WORK TASK
Reproduce all of the entries below exactly, without a single change.

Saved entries
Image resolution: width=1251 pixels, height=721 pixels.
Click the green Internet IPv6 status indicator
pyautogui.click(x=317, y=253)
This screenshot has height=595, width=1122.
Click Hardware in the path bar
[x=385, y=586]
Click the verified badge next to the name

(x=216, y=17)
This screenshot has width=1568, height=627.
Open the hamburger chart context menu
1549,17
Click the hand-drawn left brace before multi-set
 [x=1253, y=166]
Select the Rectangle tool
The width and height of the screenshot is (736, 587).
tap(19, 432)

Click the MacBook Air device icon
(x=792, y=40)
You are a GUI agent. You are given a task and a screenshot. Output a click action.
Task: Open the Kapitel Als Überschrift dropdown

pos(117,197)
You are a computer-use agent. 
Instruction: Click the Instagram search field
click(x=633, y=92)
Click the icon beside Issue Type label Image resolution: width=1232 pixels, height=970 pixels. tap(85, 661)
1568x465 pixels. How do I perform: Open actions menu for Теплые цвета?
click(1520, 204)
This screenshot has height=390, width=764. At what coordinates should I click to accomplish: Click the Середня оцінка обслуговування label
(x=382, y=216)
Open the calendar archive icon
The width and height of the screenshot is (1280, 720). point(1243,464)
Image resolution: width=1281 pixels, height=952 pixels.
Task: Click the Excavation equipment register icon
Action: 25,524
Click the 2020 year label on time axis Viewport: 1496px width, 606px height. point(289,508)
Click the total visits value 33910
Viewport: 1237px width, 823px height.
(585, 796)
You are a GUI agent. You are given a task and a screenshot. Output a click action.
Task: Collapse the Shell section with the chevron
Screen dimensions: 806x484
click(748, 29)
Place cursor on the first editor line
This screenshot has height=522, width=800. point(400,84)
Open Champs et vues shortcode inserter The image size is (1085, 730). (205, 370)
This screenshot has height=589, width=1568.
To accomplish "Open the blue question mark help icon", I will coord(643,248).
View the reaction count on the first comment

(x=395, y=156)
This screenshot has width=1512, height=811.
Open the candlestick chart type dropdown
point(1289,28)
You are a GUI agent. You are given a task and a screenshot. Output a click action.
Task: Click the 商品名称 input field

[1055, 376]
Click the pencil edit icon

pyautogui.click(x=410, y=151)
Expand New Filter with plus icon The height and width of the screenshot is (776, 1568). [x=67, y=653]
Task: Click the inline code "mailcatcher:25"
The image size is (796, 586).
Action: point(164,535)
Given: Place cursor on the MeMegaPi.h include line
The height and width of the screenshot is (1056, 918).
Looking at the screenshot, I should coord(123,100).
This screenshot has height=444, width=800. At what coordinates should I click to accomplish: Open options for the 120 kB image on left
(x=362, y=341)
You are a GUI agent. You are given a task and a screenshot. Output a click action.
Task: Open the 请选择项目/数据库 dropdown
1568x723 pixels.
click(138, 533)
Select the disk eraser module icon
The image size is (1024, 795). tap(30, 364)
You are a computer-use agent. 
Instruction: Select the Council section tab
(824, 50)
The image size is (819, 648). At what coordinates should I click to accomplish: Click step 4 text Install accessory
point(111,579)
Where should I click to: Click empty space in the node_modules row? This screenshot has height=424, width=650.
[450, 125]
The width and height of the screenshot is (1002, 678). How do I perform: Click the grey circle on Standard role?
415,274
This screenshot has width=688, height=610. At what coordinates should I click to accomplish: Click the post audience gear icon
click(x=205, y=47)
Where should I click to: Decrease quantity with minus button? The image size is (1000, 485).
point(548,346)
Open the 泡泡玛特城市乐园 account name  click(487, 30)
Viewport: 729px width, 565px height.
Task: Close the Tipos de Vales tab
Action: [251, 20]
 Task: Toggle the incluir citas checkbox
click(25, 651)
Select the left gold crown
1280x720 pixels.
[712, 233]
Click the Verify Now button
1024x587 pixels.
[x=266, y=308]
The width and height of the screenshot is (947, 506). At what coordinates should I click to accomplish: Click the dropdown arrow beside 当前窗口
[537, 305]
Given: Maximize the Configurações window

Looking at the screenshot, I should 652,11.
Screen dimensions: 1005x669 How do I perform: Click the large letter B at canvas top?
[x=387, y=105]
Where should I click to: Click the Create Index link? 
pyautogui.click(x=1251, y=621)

ANSWER
Image resolution: width=1251 pixels, height=721 pixels.
Click the green Internet IPv6 status indicator
pyautogui.click(x=317, y=253)
This screenshot has height=595, width=1122.
Click Hardware in the path bar
[x=385, y=586]
Click the verified badge next to the name

(x=216, y=17)
This screenshot has width=1568, height=627.
Open the hamburger chart context menu
1549,17
Click the hand-drawn left brace before multi-set
 [x=1253, y=166]
Select the Rectangle tool
The width and height of the screenshot is (736, 587).
tap(19, 432)

Click the MacBook Air device icon
(x=792, y=40)
You are a GUI agent. You are given a task and a screenshot. Output a click action.
Task: Open the Kapitel Als Überschrift dropdown

pos(117,197)
You are a computer-use agent. 
Instruction: Click the Instagram search field
click(x=633, y=92)
Click the icon beside Issue Type label Image resolution: width=1232 pixels, height=970 pixels. tap(85, 661)
1568x465 pixels. How do I perform: Open actions menu for Теплые цвета?
click(1520, 204)
This screenshot has height=390, width=764. At what coordinates should I click to accomplish: Click the Середня оцінка обслуговування label
(x=382, y=216)
Open the calendar archive icon
The width and height of the screenshot is (1280, 720). point(1243,464)
Image resolution: width=1281 pixels, height=952 pixels.
Task: Click the Excavation equipment register icon
Action: 25,524
Click the 2020 year label on time axis Viewport: 1496px width, 606px height. point(289,508)
Click the total visits value 33910
Viewport: 1237px width, 823px height.
(585, 796)
You are a GUI agent. You are given a task and a screenshot. Output a click action.
Task: Collapse the Shell section with the chevron
Screen dimensions: 806x484
click(748, 29)
Place cursor on the first editor line
This screenshot has height=522, width=800. point(400,84)
Open Champs et vues shortcode inserter The image size is (1085, 730). (205, 370)
This screenshot has height=589, width=1568.
To accomplish "Open the blue question mark help icon", I will coord(643,248).
View the reaction count on the first comment

(x=395, y=156)
This screenshot has width=1512, height=811.
Open the candlestick chart type dropdown
point(1289,28)
You are a GUI agent. You are given a task and a screenshot. Output a click action.
Task: Click the 商品名称 input field

[1055, 376]
Click the pencil edit icon

pyautogui.click(x=410, y=151)
Expand New Filter with plus icon The height and width of the screenshot is (776, 1568). [x=67, y=653]
Task: Click the inline code "mailcatcher:25"
The image size is (796, 586).
Action: point(164,535)
Given: Place cursor on the MeMegaPi.h include line
The height and width of the screenshot is (1056, 918).
Looking at the screenshot, I should coord(123,100).
This screenshot has height=444, width=800. At what coordinates should I click to accomplish: Open options for the 120 kB image on left
(x=362, y=341)
You are a GUI agent. You are given a task and a screenshot. Output a click action.
Task: Open the 请选择项目/数据库 dropdown
1568x723 pixels.
click(138, 533)
Select the disk eraser module icon
The image size is (1024, 795). tap(30, 364)
You are a computer-use agent. 
Instruction: Select the Council section tab
(824, 50)
The image size is (819, 648). At what coordinates should I click to accomplish: Click step 4 text Install accessory
point(111,579)
Where should I click to: Click empty space in the node_modules row? This screenshot has height=424, width=650.
[450, 125]
The width and height of the screenshot is (1002, 678). How do I perform: Click the grey circle on Standard role?
415,274
This screenshot has width=688, height=610. At what coordinates should I click to accomplish: Click the post audience gear icon
click(x=205, y=47)
Where should I click to: Decrease quantity with minus button? The image size is (1000, 485).
point(548,346)
Open the 泡泡玛特城市乐园 account name  click(487, 30)
Viewport: 729px width, 565px height.
Task: Close the Tipos de Vales tab
Action: [251, 20]
 Task: Toggle the incluir citas checkbox
click(25, 651)
Select the left gold crown
1280x720 pixels.
[712, 233]
Click the Verify Now button
1024x587 pixels.
[x=266, y=308]
The width and height of the screenshot is (947, 506). At what coordinates should I click to accomplish: Click the dropdown arrow beside 当前窗口
[537, 305]
Given: Maximize the Configurações window

Looking at the screenshot, I should 652,11.
Screen dimensions: 1005x669 How do I perform: Click the large letter B at canvas top?
[x=387, y=105]
Where should I click to: Click the Create Index link? 
pyautogui.click(x=1251, y=621)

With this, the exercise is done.